Governing body for Cycling in Nigeria

The Cycling Federation of Nigeria or CFN was established in 1972 as the national governing body of cycle racing in Nigeria. It is a member of the International Cycling Union and African Cycling Federation.

Cycling Federation of Nigeria is the body empowered by the Federal Government of Nigeria to govern and promote Cycling sport in Nigeria. Cycling as an organized sporting activity started back in Nigeria since 1972 and has grown over the years to a popular promotional and award-winning sport. Meanwhile, all the Cycling Associations in Nigeria are affiliated to the Cycling Federation of Nigeria.

Cycling is one of the oldest sporting events in Nigeria. Before then, the sport was for leisure, recreation and to keep fit (physical fitness). The national governing body was made up of members nominated and approved from parts of the regions. Cycling is one of the most expensive sports due to cost of equipment and parts which are imported from developed and industrialized countries like Europe, America and Asia. The cost effect, make it difficult for many people or clubs to be involved or procure the special bicycle and outfits.

In the early 70s, the governing body of the sport was known as Nigeria Amateur Cycling Association. This body over ruled and regulated other bodies formed in then four regions in Nigeria namely: Northern, Western, Mid Western and Eastern regions. It was introduced into the country as far back as the early days of colonialism. The ownership and use of bicycle by some privileged African then was indeed a mark of arrival. It was prestigious to own a bicycle in those days.
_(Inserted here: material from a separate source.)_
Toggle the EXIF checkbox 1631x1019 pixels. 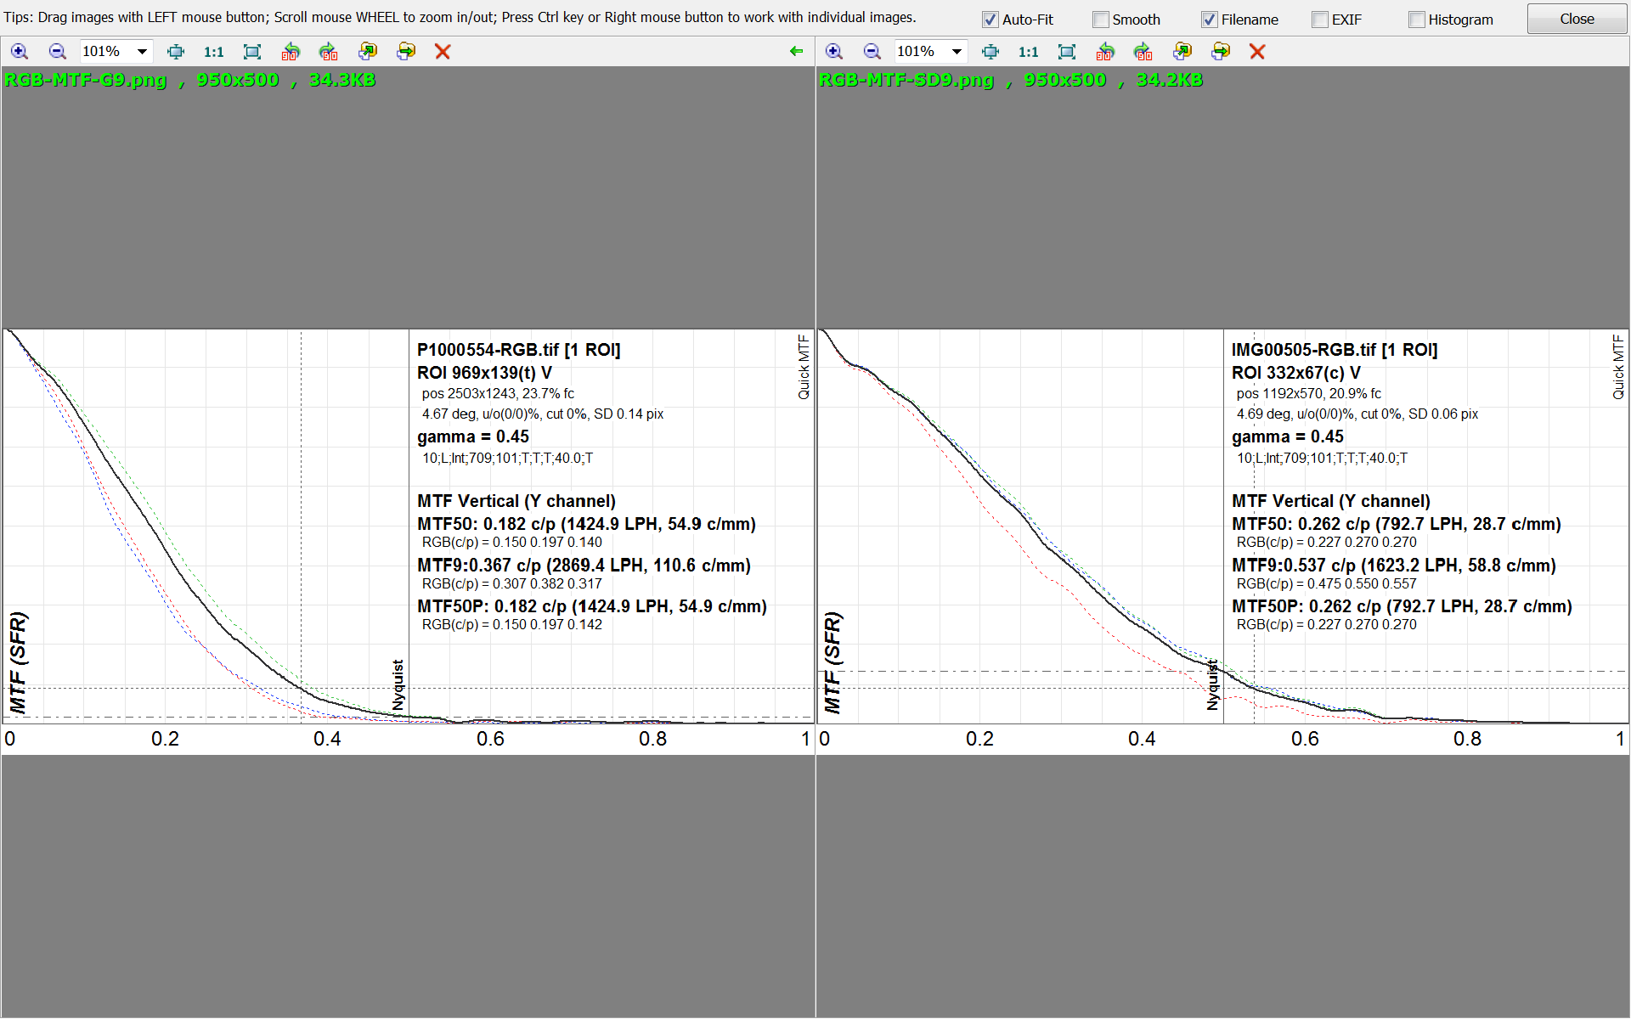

The first coaching course took place in Kaduna at the Northern part of Nigeria. The second was at Ibadan, and then the third was at the University of Ife, from 19 August to September, 1976. Cycling competition was first organized in Nigeria on 18 – 24 November 1973.
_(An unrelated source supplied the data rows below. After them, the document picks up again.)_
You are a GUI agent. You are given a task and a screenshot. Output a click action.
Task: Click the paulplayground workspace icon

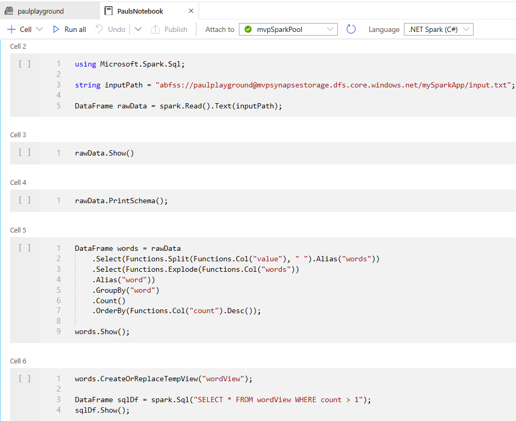pyautogui.click(x=9, y=10)
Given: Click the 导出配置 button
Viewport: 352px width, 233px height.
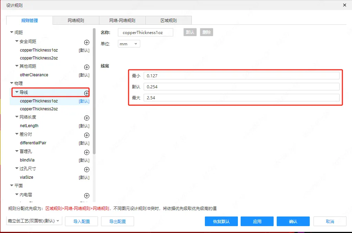Looking at the screenshot, I should tap(117, 221).
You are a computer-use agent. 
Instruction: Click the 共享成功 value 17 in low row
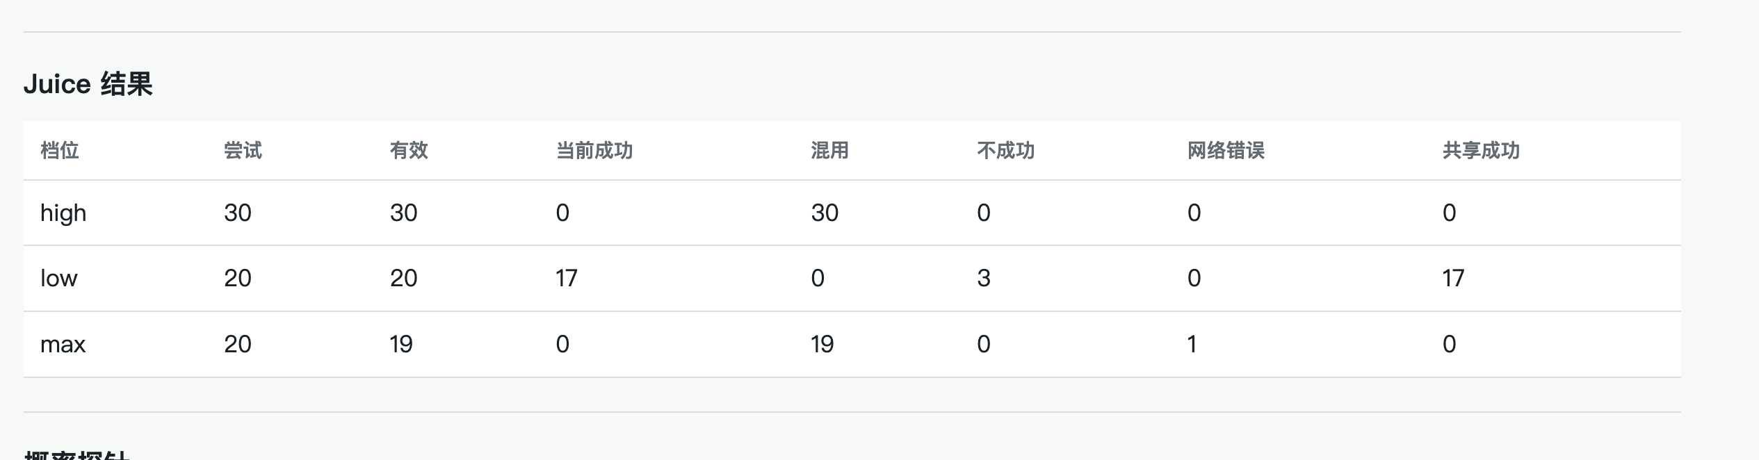(1453, 278)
The first Cycling Club in Nigeria known as “ Armstong Cycling Club” was formed in Lagos in 1956 with Pa Sobayo as the founder and first Chairman. Other prominent members of the club then were Rev. Father Slattery, Chief Kunle Oyero and Prince T. O. Alade. A reliable source has it that the first President of Nigeria Hon. Nnamdi Azikwe was the patron of the Club. In 1962, a group of enthusiastic young men, like J. J Umoh, S. S Bassey, O. O Adeke and U. U Samuel joined the club as cyclists.

The first known modern cycling race in Nigeria was organized by “Raleigh” and it was held in Lagos in 1962. The race was won by of the pioneer cyclist J. J Umoh, information has it that the race was a distance of 20 miles.
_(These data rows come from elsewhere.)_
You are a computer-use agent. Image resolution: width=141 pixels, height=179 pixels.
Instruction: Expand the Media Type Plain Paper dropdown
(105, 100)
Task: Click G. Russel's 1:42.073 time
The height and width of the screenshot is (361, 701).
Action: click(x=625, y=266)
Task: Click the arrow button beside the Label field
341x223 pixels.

After the creation of States from the then four regions, each State formed their Cycling Associations known as State Amateur Cycling Association. This body became the governing board to oversee the development of cycling. The state associations are overruled by the Nigeria Amateur cycling Association, which became known as Cycling Federation of Nigeria today.

Nigeria Cycling participated for the first time in the African Continental Championship that was held in Sharm-El-Sheik in Egypt in 2013 and won a Silver medal in the Elite Women Team Time Trial.